Author: Christine Van Geyn
Pierre Poilievre’s security clearance is back in the news following a new report in the Globe and Mail. In that report, an anonymous source with top-secret security clearance has claimed that CSIS learned Indian agents were involved in raising money and organizing within the South Asian community for Mr. Poilievre during his 2022 campaign for Conservative leader. We do not know who leaked this information to the Globe. We do not know if it was a member of CSIS, or a politically aligned staffer, or a bureaucrat.
But we do know that Mr. Poilievre was never told this information, and the timing of this leak to the media seems intended to impact the 2025 federal election underway. Mr. Poilievre was never told because he had declined to get security clearance. The rationale for his decision is justifiable: getting the clearance places him in a catch-22 because of a likely unconstitutional law, especially if the undertakings being extracted in response to a briefing on special materials tracks the statutory language.
That law is the National Security and Intelligence Committee of Parliamentarians Act (NSICOP). The NSICOP Act creates a Committee of Parliamentarians who are given the authority to access information that the government would rather not disclose. The law requires that these Parliamentarians keep the material confidential, and if they disclose it, even in Parliament, they can be subject to criminal penalties with a sentence of up to 14 years in prison.
This law upends centuries of practice in Westminster governments. Normally, Parliamentarians have immunity from prosecution for statements made in Parliament and have since the establishment of responsible government in the United Kingdom. Until now, no Westminster government has contemplated sending a Member of Parliament to jail for what was said in debate in the legislature.
The NSICOP Act changes all of that. It forbids the disclosure of anything "that a department is taking measures to protect." This is incredibly broad and done based on the discretion of the prime minister and cabinet.

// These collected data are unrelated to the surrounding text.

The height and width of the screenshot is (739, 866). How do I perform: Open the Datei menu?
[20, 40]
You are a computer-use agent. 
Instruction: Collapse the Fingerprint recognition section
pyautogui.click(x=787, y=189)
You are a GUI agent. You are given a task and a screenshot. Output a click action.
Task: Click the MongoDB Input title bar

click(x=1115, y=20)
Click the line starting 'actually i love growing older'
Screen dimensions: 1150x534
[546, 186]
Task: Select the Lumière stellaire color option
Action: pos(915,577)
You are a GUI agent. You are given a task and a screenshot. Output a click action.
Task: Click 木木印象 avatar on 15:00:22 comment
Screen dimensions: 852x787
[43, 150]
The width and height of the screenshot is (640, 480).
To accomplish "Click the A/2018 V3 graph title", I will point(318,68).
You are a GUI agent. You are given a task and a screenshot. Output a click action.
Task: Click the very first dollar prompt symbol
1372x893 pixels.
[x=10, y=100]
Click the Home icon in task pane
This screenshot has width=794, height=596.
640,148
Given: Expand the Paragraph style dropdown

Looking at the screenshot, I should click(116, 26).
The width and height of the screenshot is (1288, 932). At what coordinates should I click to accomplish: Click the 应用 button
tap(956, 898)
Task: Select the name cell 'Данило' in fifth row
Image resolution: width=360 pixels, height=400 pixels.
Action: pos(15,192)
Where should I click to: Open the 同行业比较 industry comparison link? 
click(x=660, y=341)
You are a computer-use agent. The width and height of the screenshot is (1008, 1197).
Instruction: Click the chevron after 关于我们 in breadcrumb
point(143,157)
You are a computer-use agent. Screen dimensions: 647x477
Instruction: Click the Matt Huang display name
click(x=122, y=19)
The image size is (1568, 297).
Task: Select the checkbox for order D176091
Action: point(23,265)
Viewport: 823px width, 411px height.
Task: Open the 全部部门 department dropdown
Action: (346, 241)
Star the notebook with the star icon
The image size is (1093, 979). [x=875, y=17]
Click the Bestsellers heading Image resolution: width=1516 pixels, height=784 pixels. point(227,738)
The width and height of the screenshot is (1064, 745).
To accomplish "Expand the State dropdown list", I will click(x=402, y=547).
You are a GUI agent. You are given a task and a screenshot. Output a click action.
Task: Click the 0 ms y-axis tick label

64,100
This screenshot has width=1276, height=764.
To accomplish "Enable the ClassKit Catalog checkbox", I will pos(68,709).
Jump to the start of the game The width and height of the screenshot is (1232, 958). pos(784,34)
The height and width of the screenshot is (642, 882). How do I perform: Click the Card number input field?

There can be no Parliamentary freedom of speech in a system that delegates to the prime minister and cabinet any role in monitoring legislative debate. We already know from reporting that NSICOP has been used to designate politically embarrassing facts as matters of national security through the sweeping powers of the Act, where they become shrouded in secrecy. For example, an incident where a supporter of the Khalistani separatist movement was invited by Canada to a state dinner in India was swept into the black hole of NSICOP. The Ukrainian Nazi who was invited to the House of Commons, was also looked into by NSICOP. These are not all truly national security issues. Rather, they are politically embarrassing matters of public interest. By putting these matters into NSICOP the prime minister can shield these embarrassing facts from public view, and Parliamentarians briefed on them may be silenced under threat of criminal sanction. On the other hand, a Parliamentarian who is not briefed but still finds out about these embarrassing matters can speak about them without risking up to 14 years in prison.
Parliament has proven itself capable of protecting sensitive information in debate without the need for any threat of criminal sanction, as demonstrated by the 150 years of parliamentary history that precedes the enactment of this law. Over this time period, Parliament has debated countless sensitive issues, issues surrounding both world wars, nuclear threats arising from the Cold War, the rise of cybersecurity attacks, and increasing foreign interference in domestic elections, all without catastrophic disclosure and without the need for threat of criminal sanction.
The law has been challenged by professor Ryan Alford of the Bora Laskin Faculty of Law. Alford succeeded in having these provisions of the NSICOP Act struck down at lower court. That decision was overturned at the Court of Appeal for Ontario, and the question is now going to the Supreme Court of Canada.
At its core, Alford’s case is about this change to the powers and privileges that Parliaments in Westminster systems have had for centuries, and the balance between security and liberty, which the NSICOP Act has thrown that balance out of whack. This is already having real world consequences - like this issue with the uncertainties related to Pierre’s clearance, and a leak about the contents of that intelligence to the media in the middle of an election campaign.
While from the outside this case might look like an esoteric academic issue, it’s anything but. The case involves foreign spies infiltrating our politics and political scandals getting called “national security” to save the Prime Minister from having to talk about them. The constitutionality of this law is an urgent matter. And we are seeing the consequences of the political trap that is the NSICOP Act play out in real time.